Among patients who undergo childhood heart surgery for the severe birth defect single ventricle disease, two-thirds of survivors require a surgical or catheter-based procedure within 20 years. Pediatric cardiology researchers note that doctors should counsel families about the likelihood of re-interventions.
“Unfortunately, for many patients, the Fontan is not the final intervention,” said study leader Andrew Glatz, MD MSCE, referring to the Fontan operation, the third in a series of reconstructive operations performed on children with a severely underdeveloped ventricle, one of the heart’s two pumping chambers. Glatz is a pediatric interventional cardiologist in the Cardiac Center at Children’s Hospital of Philadelphia (CHOP).
Glatz and colleagues published their study on September 1, 2017, in Circulation: Cardiovascular Interventions. Other key members of the study team include Tacy Downing, MD and Kiona Allen, MD (both were pediatric cardiology fellows at CHOP during the work) and David Goldberg, MD, and William Gaynor, MD, (current faculty members in the Cardiac Center at CHOP).

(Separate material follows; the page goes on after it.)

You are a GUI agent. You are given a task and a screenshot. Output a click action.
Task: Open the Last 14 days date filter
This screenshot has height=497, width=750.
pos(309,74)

The study team performed a retrospective review of 773 patients who underwent the Fontan operation at CHOP between 1992 and 2009.

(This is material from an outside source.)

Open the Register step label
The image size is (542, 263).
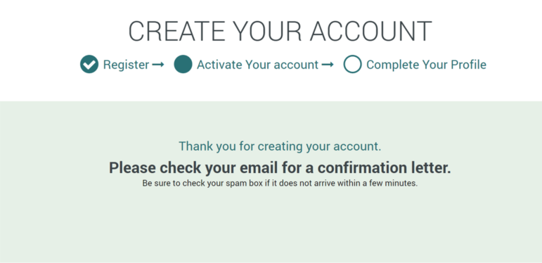pyautogui.click(x=126, y=65)
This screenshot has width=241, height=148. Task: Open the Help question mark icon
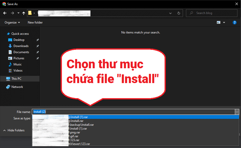point(235,22)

Although the Fontan procedure offers high survival rates for a condition that previously was universally fatal during infancy, it cannot provide normal blood circulation, and carries long-term risks of complications that continue to be analyzed. Clinicians and researchers were aware of the need for re-interventions in long-term Fontan survivors, but there was little detailed knowledge of re-intervention rates until now.

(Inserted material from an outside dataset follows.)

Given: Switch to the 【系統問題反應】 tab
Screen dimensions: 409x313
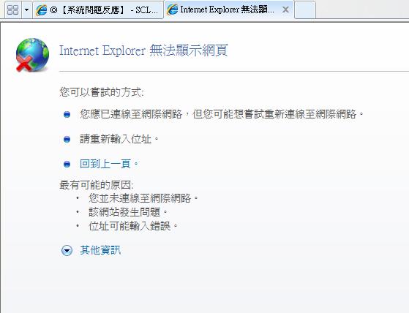Looking at the screenshot, I should point(98,10).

In the current study, the researchers found that 65 percent of Fontan survivors underwent a re-intervention by 20 years after their operation, with a median time to first re-intervention slightly less than 10 years. The re-interventions were either operations or catheterizations, with catheterizations being more common — often to close unwanted openings or to widen narrowed blood vessels. Among operations, the most common were to place or revise a pacemaker.
“The important message from this work is that, for many patients, the Fontan operation is not the ‘final’ procedure, as it is sometimes referred to. Instead, many patients require further interventions after the Fontan to continue to try to optimize the circulation as best as possible. It’s important for families and doctors to understand this, so expectations are clear. This also highlights the need for close and careful ongoing follow-up after the Fontan operation by pediatric cardiologists familiar with potential complications that could befall a Fontan patient,” said Glatz.
Tacy Downing, MD, is now an interventional and adult congenital cardiologist at Nicklaus Children’s Hospital, and Kiona Allen, MD, is a pediatric cardiac intensivist at Ann & Robert H. Lurie Children's Hospital.